L'absence d'entretien préalable n'a pas pour conséquence de rendre le licenciement sans cause réelle et sérieuse.

L'entretien préalable au licenciement est strictement individuel. Même lorsque des faits identiques sont reprochés à plusieurs salariés, il ne saurait être collectif (Cass. soc., 23 avr. 2003).

Objet

“Au cours de l'entretien, l'employeur est tenu d'indiquer le ou les motifs de la décision envisagée et de recueillir les explications du salarié”.

Le refus du salarié d'assister à l'entretien ne saurait constituer un motif de licenciement (CA Versailles, 5 déc. 1994 : RJS 1995, n° 333. – Cass. soc., 9 juill. 1992 : Gaz. Pal. 1992, 2, pan. jur. p. 232). De même, l'absence du salarié ne démontre pas la réalité des griefs qui lui sont reprochés. L'entretien n'est une formalité accomplie que dans le seul intérêt du salarié (Cass. soc., 15 mai 1991 : Bull. civ. 1991, V, n° 235 ; D. 1992, somm. p. 289, obs.
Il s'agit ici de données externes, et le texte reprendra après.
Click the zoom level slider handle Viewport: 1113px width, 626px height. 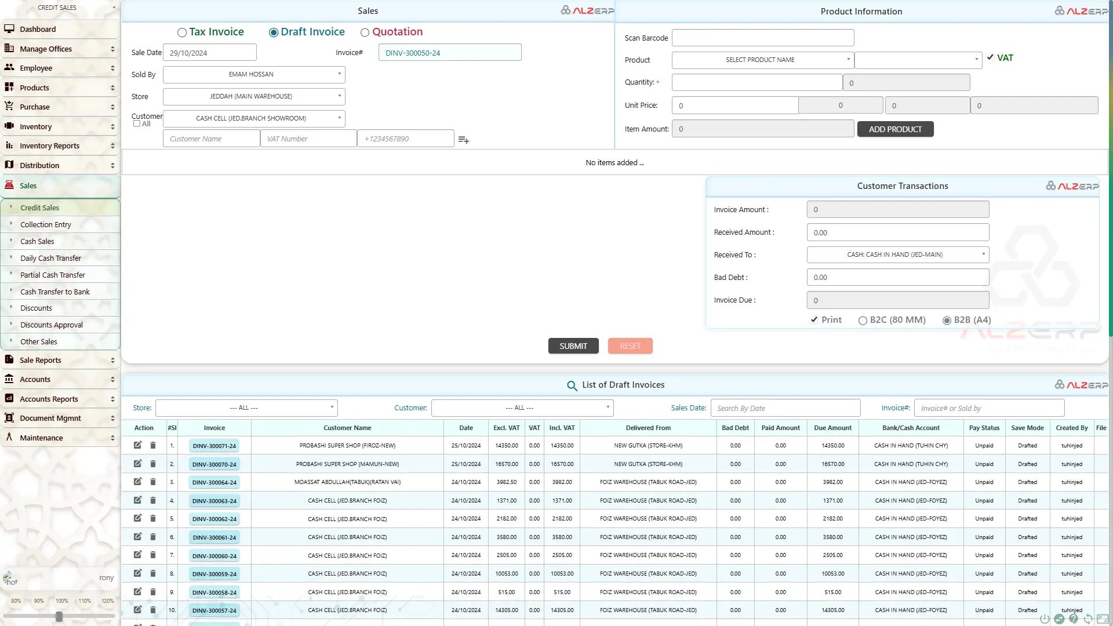pos(59,617)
A. Lyon-Caen).

Assistance et représentation des parties

La loi ne prévoit pas la possibilité pour le salarié de se faire représenter.
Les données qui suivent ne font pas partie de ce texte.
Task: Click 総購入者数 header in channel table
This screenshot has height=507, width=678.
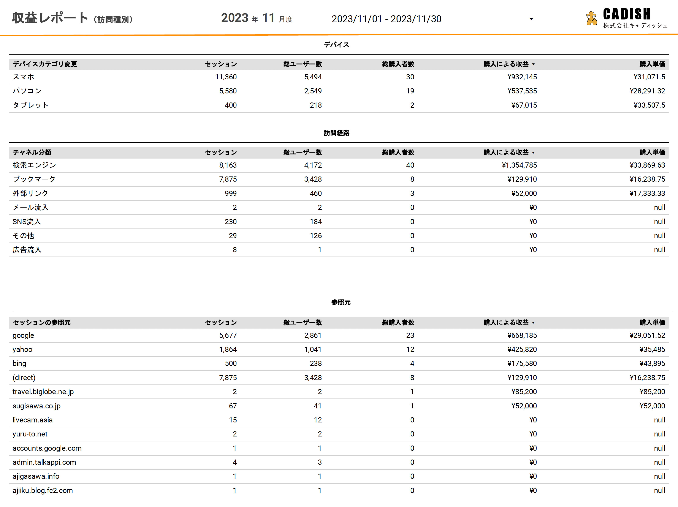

Article L1232-4 du code du travail :

"Lors de son audition, le salarié peut se faire assister par une personne de son choix appartenant au personnel de l'entreprise.

Lorsqu'il n'y a pas d'institutions représentatives du personnel dans l'entreprise, le salarié peut se faire assister soit par une personne de son choix appartenant au personnel de l'entreprise, soit par un conseiller du salarié choisi sur une liste dressée par l'autorité administrative.

La lettre de convocation à l'entretien préalable adressée au salarié mentionne la possibilité de recourir à un conseiller du salarié et précise l'adresse des services dans lesquels la liste de ces conseillers est tenue à sa disposition."

b) Employeur

L'employeur peut se faire représenter, et pas seulement par le délégataire du pouvoir de prononcer le licenciement (Cass. soc., 14 mai 1987 : Bull. civ. 1987, V, n° 332. – Cass. soc., 14 juin 1994 : RJS 1994, n° 851).

Il peut également se faire assister par une personne appartenant à l'entreprise par toute personne appartenant au personnel de l'entreprise et notamment un salarié supérieur hiérarchique de la personne convoquée.

Lieu de l'entretien

L'employeur peut convoquer le salarié au siège social de la société quand bien même il ne s'agit pas du lieu de travail (Cass. soc., 24 janv. 1996 : RJS 1996, n° 261. – Cass. soc., 9 mai 2000; RJS 2000, n° 650).

Ne constitue pas une irrégularité de la procédure de licenciement le fait qu'un entretien préalable ait lieu dans un café adjacent aux locaux de l'entreprise lesquels n'étaient pas disponibles, dès lors que cette circonstance n'a pas empêché le salarié de s'expliquer sur la rupture envisagée (CA Versailles, 11e ch., 17 oct. 1994 : RJS 1994, n° 1362).